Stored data
╔══
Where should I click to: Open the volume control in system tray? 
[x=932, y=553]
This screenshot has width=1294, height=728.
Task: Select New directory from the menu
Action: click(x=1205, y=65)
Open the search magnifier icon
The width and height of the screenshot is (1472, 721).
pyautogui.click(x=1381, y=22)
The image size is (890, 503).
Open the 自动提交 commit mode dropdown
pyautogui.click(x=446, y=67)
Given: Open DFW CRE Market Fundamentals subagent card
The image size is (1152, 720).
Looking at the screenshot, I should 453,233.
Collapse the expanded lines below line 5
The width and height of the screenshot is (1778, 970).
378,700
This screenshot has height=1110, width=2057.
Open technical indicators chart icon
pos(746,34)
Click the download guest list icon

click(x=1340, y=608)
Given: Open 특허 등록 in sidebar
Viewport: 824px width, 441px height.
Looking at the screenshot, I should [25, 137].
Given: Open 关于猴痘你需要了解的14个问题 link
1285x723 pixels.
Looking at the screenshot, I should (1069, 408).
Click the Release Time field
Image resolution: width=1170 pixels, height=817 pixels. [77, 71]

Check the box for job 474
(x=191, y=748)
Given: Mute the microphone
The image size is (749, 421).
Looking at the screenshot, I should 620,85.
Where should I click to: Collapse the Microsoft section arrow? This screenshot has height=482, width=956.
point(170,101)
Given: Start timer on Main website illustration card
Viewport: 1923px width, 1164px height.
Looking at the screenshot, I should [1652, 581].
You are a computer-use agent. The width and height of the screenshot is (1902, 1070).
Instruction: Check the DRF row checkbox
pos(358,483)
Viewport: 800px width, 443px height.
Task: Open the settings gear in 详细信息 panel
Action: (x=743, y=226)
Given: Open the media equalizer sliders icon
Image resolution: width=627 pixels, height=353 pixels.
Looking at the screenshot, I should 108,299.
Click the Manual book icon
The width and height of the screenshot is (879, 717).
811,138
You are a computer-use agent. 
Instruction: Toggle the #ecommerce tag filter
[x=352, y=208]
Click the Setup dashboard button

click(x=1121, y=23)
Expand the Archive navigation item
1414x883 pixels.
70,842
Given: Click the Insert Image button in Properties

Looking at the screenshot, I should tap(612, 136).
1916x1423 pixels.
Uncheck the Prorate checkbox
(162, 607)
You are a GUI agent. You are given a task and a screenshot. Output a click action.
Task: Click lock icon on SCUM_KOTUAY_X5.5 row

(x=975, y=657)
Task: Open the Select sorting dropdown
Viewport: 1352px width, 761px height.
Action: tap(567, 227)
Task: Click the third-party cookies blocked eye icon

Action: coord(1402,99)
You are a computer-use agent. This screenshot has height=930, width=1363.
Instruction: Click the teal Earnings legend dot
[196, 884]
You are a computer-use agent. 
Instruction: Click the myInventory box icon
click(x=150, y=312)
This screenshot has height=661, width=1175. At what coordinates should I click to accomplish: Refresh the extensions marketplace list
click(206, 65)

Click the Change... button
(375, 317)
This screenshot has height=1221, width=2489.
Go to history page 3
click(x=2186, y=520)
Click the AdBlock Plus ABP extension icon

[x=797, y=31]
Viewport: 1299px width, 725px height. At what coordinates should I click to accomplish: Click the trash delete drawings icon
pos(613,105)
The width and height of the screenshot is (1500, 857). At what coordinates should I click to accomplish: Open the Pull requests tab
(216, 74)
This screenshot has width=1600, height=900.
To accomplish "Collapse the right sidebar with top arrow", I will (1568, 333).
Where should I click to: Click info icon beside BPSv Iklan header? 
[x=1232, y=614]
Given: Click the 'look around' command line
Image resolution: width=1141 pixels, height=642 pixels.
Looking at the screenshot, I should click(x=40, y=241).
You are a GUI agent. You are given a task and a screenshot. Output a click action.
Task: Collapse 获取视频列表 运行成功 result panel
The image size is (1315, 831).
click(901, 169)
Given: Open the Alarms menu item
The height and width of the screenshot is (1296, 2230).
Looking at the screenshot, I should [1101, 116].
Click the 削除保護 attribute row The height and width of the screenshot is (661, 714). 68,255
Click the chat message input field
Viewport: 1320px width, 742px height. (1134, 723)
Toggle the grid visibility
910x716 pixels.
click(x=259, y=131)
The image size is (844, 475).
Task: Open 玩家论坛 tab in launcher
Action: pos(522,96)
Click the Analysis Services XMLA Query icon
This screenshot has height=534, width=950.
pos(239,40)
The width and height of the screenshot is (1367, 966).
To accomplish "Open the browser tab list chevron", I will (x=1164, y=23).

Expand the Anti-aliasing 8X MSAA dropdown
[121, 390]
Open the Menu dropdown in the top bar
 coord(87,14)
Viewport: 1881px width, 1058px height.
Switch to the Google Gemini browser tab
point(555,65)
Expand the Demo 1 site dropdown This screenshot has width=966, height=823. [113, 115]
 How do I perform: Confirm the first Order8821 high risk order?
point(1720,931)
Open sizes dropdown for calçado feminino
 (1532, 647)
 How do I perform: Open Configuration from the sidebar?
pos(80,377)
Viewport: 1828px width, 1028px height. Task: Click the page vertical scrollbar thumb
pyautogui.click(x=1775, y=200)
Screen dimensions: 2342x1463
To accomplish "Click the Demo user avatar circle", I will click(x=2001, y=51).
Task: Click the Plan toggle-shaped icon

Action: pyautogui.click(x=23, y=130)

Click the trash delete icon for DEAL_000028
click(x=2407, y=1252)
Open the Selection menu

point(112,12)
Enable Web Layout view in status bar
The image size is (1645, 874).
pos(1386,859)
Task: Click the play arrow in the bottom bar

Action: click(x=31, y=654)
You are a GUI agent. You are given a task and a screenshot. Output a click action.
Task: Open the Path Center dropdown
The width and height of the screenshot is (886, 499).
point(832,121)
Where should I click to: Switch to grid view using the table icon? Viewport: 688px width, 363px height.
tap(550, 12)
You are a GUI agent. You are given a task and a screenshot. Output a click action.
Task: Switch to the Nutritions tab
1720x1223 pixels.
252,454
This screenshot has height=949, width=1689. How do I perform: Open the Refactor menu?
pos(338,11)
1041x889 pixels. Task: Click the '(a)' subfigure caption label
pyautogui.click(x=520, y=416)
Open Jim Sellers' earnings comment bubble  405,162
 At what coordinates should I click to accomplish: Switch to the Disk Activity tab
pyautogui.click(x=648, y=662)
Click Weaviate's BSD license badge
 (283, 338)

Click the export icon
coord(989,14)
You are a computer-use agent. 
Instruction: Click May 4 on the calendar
╚══
- Description of the task: Give every entry once more, exactly as it reads.

- Task solution:
Where should I click to: Open the volume control in system tray? 
[x=932, y=553]
This screenshot has width=1294, height=728.
Task: Select New directory from the menu
Action: click(x=1205, y=65)
Open the search magnifier icon
The width and height of the screenshot is (1472, 721).
pyautogui.click(x=1381, y=22)
The image size is (890, 503).
Open the 自动提交 commit mode dropdown
pyautogui.click(x=446, y=67)
Given: Open DFW CRE Market Fundamentals subagent card
The image size is (1152, 720).
Looking at the screenshot, I should 453,233.
Collapse the expanded lines below line 5
The width and height of the screenshot is (1778, 970).
378,700
This screenshot has height=1110, width=2057.
Open technical indicators chart icon
pos(746,34)
Click the download guest list icon

click(x=1340, y=608)
Given: Open 특허 등록 in sidebar
Viewport: 824px width, 441px height.
Looking at the screenshot, I should [25, 137].
Given: Open 关于猴痘你需要了解的14个问题 link
1285x723 pixels.
Looking at the screenshot, I should (1069, 408).
Click the Release Time field
Image resolution: width=1170 pixels, height=817 pixels. [77, 71]

Check the box for job 474
(x=191, y=748)
Given: Mute the microphone
The image size is (749, 421).
Looking at the screenshot, I should 620,85.
Where should I click to: Collapse the Microsoft section arrow? This screenshot has height=482, width=956.
point(170,101)
Given: Start timer on Main website illustration card
Viewport: 1923px width, 1164px height.
Looking at the screenshot, I should [1652, 581].
You are a computer-use agent. The width and height of the screenshot is (1902, 1070).
Instruction: Check the DRF row checkbox
pos(358,483)
Viewport: 800px width, 443px height.
Task: Open the settings gear in 详细信息 panel
Action: (x=743, y=226)
Given: Open the media equalizer sliders icon
Image resolution: width=627 pixels, height=353 pixels.
Looking at the screenshot, I should 108,299.
Click the Manual book icon
The width and height of the screenshot is (879, 717).
811,138
You are a computer-use agent. 
Instruction: Toggle the #ecommerce tag filter
[x=352, y=208]
Click the Setup dashboard button

click(x=1121, y=23)
Expand the Archive navigation item
1414x883 pixels.
70,842
Given: Click the Insert Image button in Properties

Looking at the screenshot, I should tap(612, 136).
1916x1423 pixels.
Uncheck the Prorate checkbox
(162, 607)
You are a GUI agent. You are given a task and a screenshot. Output a click action.
Task: Click lock icon on SCUM_KOTUAY_X5.5 row

(x=975, y=657)
Task: Open the Select sorting dropdown
Viewport: 1352px width, 761px height.
Action: tap(567, 227)
Task: Click the third-party cookies blocked eye icon

Action: coord(1402,99)
You are a computer-use agent. This screenshot has height=930, width=1363.
Instruction: Click the teal Earnings legend dot
[196, 884]
You are a computer-use agent. 
Instruction: Click the myInventory box icon
click(x=150, y=312)
This screenshot has height=661, width=1175. At what coordinates should I click to accomplish: Refresh the extensions marketplace list
click(206, 65)

Click the Change... button
(375, 317)
This screenshot has height=1221, width=2489.
Go to history page 3
click(x=2186, y=520)
Click the AdBlock Plus ABP extension icon

[x=797, y=31]
Viewport: 1299px width, 725px height. At what coordinates should I click to accomplish: Click the trash delete drawings icon
pos(613,105)
The width and height of the screenshot is (1500, 857). At what coordinates should I click to accomplish: Open the Pull requests tab
(216, 74)
This screenshot has width=1600, height=900.
To accomplish "Collapse the right sidebar with top arrow", I will (1568, 333).
Where should I click to: Click info icon beside BPSv Iklan header? 
[x=1232, y=614]
Given: Click the 'look around' command line
Image resolution: width=1141 pixels, height=642 pixels.
Looking at the screenshot, I should click(x=40, y=241).
You are a GUI agent. You are given a task and a screenshot. Output a click action.
Task: Collapse 获取视频列表 运行成功 result panel
The image size is (1315, 831).
click(901, 169)
Given: Open the Alarms menu item
The height and width of the screenshot is (1296, 2230).
Looking at the screenshot, I should [1101, 116].
Click the 削除保護 attribute row The height and width of the screenshot is (661, 714). 68,255
Click the chat message input field
Viewport: 1320px width, 742px height. (1134, 723)
Toggle the grid visibility
910x716 pixels.
click(x=259, y=131)
The image size is (844, 475).
Task: Open 玩家论坛 tab in launcher
Action: pos(522,96)
Click the Analysis Services XMLA Query icon
This screenshot has height=534, width=950.
pos(239,40)
The width and height of the screenshot is (1367, 966).
To accomplish "Open the browser tab list chevron", I will (x=1164, y=23).

Expand the Anti-aliasing 8X MSAA dropdown
[121, 390]
Open the Menu dropdown in the top bar
 coord(87,14)
Viewport: 1881px width, 1058px height.
Switch to the Google Gemini browser tab
point(555,65)
Expand the Demo 1 site dropdown This screenshot has width=966, height=823. [113, 115]
 How do I perform: Confirm the first Order8821 high risk order?
point(1720,931)
Open sizes dropdown for calçado feminino
 (1532, 647)
 How do I perform: Open Configuration from the sidebar?
pos(80,377)
Viewport: 1828px width, 1028px height. Task: Click the page vertical scrollbar thumb
pyautogui.click(x=1775, y=200)
Screen dimensions: 2342x1463
To accomplish "Click the Demo user avatar circle", I will click(x=2001, y=51).
Task: Click the Plan toggle-shaped icon

Action: pyautogui.click(x=23, y=130)

Click the trash delete icon for DEAL_000028
click(x=2407, y=1252)
Open the Selection menu

point(112,12)
Enable Web Layout view in status bar
The image size is (1645, 874).
pos(1386,859)
Task: Click the play arrow in the bottom bar

Action: click(x=31, y=654)
You are a GUI agent. You are given a task and a screenshot. Output a click action.
Task: Open the Path Center dropdown
The width and height of the screenshot is (886, 499).
point(832,121)
Where should I click to: Switch to grid view using the table icon? Viewport: 688px width, 363px height.
tap(550, 12)
You are a GUI agent. You are given a task and a screenshot. Output a click action.
Task: Switch to the Nutritions tab
1720x1223 pixels.
252,454
This screenshot has height=949, width=1689. How do I perform: Open the Refactor menu?
pos(338,11)
1041x889 pixels. Task: Click the '(a)' subfigure caption label
pyautogui.click(x=520, y=416)
Open Jim Sellers' earnings comment bubble  405,162
 At what coordinates should I click to accomplish: Switch to the Disk Activity tab
pyautogui.click(x=648, y=662)
Click Weaviate's BSD license badge
 (283, 338)

Click the export icon
coord(989,14)
You are a computer-use agent. 
Instruction: Click May 4 on the calendar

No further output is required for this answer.